Through the last line of the entries, please copy every line exactly, starting with the one that contains "The height and width of the screenshot is (784, 1524).".
━━━ AVAILABLE RECORDS ━━━
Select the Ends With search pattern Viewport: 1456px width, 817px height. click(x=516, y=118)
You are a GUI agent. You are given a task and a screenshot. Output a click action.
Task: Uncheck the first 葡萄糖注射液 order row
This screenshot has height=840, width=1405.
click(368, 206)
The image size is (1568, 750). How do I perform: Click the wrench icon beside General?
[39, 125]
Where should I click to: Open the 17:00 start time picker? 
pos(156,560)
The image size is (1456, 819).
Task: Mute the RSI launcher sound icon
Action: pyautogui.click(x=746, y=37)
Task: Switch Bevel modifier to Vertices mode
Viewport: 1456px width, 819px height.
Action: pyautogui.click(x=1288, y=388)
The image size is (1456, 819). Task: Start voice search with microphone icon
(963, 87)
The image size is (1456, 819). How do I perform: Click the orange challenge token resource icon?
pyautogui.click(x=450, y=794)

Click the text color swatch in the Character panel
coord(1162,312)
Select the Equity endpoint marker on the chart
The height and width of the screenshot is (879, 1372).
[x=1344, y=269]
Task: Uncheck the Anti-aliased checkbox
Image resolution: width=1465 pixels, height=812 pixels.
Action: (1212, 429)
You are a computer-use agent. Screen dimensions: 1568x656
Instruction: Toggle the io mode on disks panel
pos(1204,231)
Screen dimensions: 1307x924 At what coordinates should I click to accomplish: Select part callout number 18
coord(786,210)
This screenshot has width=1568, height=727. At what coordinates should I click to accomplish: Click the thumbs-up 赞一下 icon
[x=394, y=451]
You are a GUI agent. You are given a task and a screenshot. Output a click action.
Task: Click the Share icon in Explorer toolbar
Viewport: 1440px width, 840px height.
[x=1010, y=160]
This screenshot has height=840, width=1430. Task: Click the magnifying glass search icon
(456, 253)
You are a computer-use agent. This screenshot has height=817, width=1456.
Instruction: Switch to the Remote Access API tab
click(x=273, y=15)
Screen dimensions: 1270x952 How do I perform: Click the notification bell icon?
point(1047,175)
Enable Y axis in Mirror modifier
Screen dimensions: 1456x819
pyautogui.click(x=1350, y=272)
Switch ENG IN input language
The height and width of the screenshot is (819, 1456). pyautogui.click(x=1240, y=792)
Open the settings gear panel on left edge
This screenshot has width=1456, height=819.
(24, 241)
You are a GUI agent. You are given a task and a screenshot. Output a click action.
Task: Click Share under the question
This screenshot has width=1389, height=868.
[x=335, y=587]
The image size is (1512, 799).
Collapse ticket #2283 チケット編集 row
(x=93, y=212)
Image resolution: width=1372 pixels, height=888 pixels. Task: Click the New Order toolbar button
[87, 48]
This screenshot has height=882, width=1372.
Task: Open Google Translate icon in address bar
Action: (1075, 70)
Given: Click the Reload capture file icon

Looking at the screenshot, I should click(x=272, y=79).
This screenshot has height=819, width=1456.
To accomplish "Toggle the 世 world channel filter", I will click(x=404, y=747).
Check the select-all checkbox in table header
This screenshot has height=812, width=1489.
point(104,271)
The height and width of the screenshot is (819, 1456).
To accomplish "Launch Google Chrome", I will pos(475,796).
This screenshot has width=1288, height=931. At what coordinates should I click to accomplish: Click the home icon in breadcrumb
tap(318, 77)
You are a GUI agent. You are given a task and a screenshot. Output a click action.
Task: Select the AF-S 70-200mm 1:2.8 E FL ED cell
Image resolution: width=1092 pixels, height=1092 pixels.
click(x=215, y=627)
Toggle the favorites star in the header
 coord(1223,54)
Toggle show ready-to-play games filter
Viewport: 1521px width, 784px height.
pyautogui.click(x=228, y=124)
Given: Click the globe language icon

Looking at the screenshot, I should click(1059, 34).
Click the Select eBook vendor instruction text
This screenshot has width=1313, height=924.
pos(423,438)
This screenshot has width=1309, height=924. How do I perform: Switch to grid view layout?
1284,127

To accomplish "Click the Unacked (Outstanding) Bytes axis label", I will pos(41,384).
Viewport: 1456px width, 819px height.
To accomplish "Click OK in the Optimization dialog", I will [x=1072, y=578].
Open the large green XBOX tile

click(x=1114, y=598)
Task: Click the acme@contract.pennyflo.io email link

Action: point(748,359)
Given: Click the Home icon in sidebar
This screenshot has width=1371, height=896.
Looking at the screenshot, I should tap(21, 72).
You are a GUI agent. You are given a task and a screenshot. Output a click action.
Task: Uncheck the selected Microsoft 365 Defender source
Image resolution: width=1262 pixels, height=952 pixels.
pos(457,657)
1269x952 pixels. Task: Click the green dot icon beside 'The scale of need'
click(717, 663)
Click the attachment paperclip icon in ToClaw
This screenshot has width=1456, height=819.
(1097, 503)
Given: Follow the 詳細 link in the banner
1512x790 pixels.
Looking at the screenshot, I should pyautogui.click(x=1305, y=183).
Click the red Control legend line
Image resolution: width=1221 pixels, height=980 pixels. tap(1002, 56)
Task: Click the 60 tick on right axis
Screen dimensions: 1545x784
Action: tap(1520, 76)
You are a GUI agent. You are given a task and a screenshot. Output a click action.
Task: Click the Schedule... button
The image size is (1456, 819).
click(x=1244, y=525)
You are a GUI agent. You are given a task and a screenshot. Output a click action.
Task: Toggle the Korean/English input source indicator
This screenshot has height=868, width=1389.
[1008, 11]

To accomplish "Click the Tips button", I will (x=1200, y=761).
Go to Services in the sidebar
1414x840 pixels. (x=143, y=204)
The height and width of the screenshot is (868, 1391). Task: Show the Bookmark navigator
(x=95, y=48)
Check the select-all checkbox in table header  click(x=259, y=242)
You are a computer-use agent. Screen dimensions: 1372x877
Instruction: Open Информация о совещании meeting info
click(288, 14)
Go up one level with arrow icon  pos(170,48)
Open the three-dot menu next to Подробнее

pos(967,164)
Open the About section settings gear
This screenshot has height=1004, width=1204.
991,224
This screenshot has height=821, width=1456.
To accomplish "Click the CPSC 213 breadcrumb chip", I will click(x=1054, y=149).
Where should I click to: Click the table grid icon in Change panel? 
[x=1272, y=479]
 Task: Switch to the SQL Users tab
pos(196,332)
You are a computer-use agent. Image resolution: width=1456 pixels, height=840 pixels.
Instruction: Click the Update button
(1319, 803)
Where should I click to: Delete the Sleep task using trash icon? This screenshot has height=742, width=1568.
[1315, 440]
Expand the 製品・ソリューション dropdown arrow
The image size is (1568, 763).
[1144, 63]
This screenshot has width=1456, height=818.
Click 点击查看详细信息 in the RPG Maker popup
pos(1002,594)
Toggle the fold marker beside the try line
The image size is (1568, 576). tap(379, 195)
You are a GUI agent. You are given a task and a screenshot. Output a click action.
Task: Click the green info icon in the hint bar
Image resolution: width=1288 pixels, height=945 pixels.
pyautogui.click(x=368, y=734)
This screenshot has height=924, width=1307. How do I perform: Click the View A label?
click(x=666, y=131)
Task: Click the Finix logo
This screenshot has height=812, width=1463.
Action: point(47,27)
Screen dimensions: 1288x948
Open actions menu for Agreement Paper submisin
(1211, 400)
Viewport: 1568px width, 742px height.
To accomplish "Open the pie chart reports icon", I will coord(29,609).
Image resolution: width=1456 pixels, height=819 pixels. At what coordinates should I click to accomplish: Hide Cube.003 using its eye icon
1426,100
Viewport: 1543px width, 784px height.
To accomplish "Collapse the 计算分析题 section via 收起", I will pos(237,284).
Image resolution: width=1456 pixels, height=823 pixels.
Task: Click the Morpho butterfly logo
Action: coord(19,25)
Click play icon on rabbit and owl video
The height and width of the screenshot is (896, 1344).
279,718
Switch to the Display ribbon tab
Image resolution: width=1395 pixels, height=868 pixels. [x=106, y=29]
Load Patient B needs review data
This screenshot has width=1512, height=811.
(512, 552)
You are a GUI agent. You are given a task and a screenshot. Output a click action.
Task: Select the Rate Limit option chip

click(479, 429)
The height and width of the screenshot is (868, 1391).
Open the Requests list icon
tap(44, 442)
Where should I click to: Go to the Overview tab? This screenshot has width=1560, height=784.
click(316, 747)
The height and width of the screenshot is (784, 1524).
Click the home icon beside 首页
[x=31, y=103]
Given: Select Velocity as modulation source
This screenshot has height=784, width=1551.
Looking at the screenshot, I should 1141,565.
━━━
• RESPONSE AREA
The height and width of the screenshot is (784, 1524).
Click the home icon beside 首页
[x=31, y=103]
Given: Select Velocity as modulation source
This screenshot has height=784, width=1551.
Looking at the screenshot, I should 1141,565.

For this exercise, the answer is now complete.